— START Passage given —
For example, the operations in steps S150, S160, S170, S210, S220, S230, and S240 in all the operations carried out by the processor 10 according to the present embodiment serve as, for example, a state transition unit according to the present invention.
For example, the operation in step S260 in all the operations carried out by the processor 10 according to the present embodiment serves as, for example, a determiner according to the present invention.
For example, the operation in step S170 in all the operations carried out by the processor 10 according to the present embodiment serves as, for example, a parameter obtaining unit according to the present invention.
For example, the operation in step S140 in all the operations carried out by the processor 10 according to the present embodiment serves as, for example, a clustering unit according to the present invention. For example, the operation in step S145 in all the operations carried out by the processor 10 according to the present embodiment serves as, for example, a relevant information calculator.
For example, the operation in step S170 in all the operations carried out by the processor 10 according to the present embodiment serves as, for example, a continued-period obtaining means according to the present invention. For example, the operations in steps S210 and S220 in all the operations carried out by the processor 10 according to the present embodiment serve as, for example, an object transition means according to the present invention. For example, the operations in steps S260, S330, and S360 in all the operations carried out by the processor 10 according to the present embodiment serve as, for example, an output means according to the present invention.
Each of the first identifier, which represents the number of rectangular regions associated with a corresponding cluster rectangular region, the second identifier, which represents the maximum or average score in a corresponding cluster rectangular region, the third identifier, which represents a dictionary file having the highest reliability level, and the fourth identifier, which represents a searching method having the highest reliability level serves as, for example, likelihood-relevant information.


Reference Sings List

	1	Object detection apparatus
	10	Processor
	11	CPU
	12	Memory
	21	Camera
	22	Sensor
	26	Controlled object

Claims

1. An object detection apparatus for detecting a specified type of objects around a vehicle as a target object, the object detection apparatus comprising:

an obtaining unit configured to repeatedly obtain information based on at least a location of at least one object candidate around the vehicle, the at least one object candidate being a candidate of the target object;

a state transition unit configured to:

determine which of plural states that the information about the at least one object lies in based on a predetermined state transition condition each time the information about the at least one object candidate is obtained, the plural states being previously defined based on correlations of the at least one object candidate with the target object; and

cause the information about the at least one object candidate to transition among the plural states; and

a determiner configured to determine whether the at least one object candidate is a target object based on transition information, the transition information representing how a state associated with the at least one object candidate has previously transitioned.

2. The object detection apparatus according to claim 1, wherein:

the state transition unit comprises a parameter obtaining unit configured to obtain a parameter indicative of a continued period for which the information about the at least one object candidate has continued in a first state since a timing when the at least one object candidate transitioned to the first state, the first state being one of plural states; and

the state transition unit is configured to cause the information about the at least one object candidate to transition to a second state in the plural states when a value of the parameter reaches a predetermined transition determination threshold, the second state being other than the first state.
— END Passage given —
— START Records —
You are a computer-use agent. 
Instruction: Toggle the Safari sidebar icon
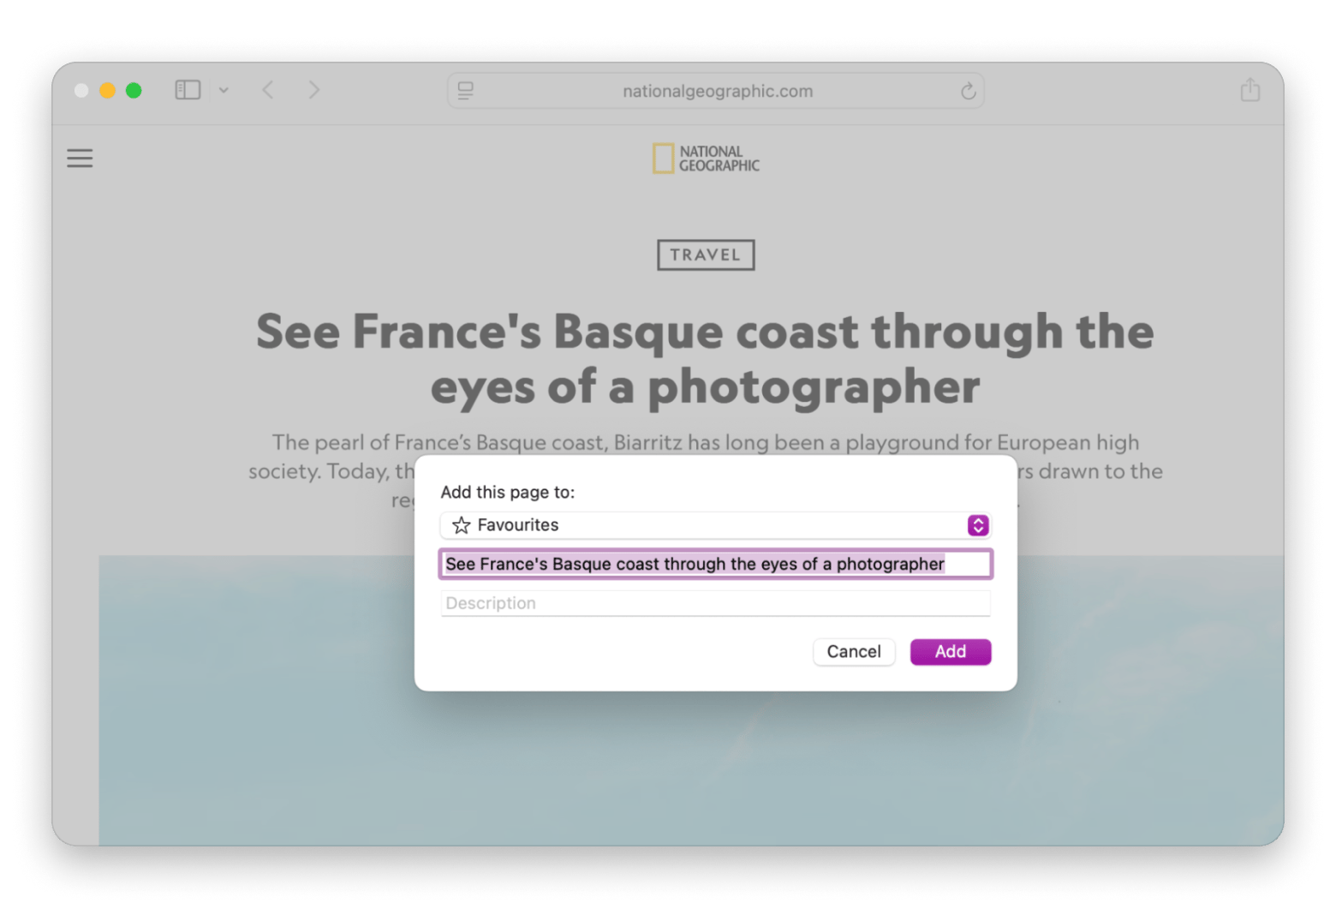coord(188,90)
— END Records —
— START Records —
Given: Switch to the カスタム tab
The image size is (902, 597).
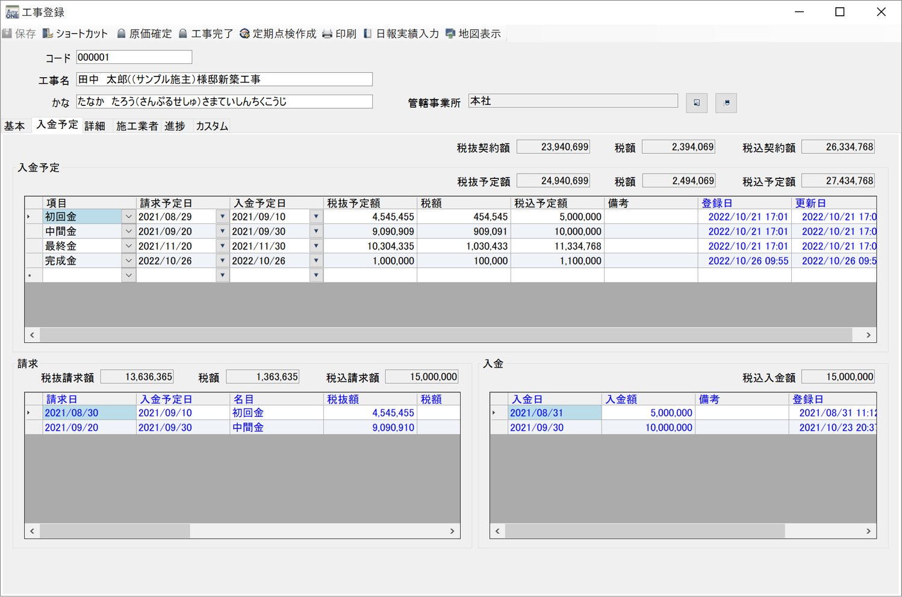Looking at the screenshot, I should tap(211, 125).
— END Records —
__Problems and tasks__
**A.** Copy the object detection patent excerpt word for word, everything from "For example, the operation in step S140" down to "relevant information calculator.".
**B.** According to the object detection patent excerpt, the operation in which step serves as the clustering unit?
**C.** List every component name in the reference list of the object detection patent excerpt.

__Task-by-task results__
**A.**
For example, the operation in step S140 in all the operations carried out by the processor 10 according to the present embodiment serves as, for example, a clustering unit according to the present invention. For example, the operation in step S145 in all the operations carried out by the processor 10 according to the present embodiment serves as, for example, a relevant information calculator.

**B.** Step S140

**C.** Object detection apparatus, Processor, CPU, Memory, Camera, Sensor, Controlled object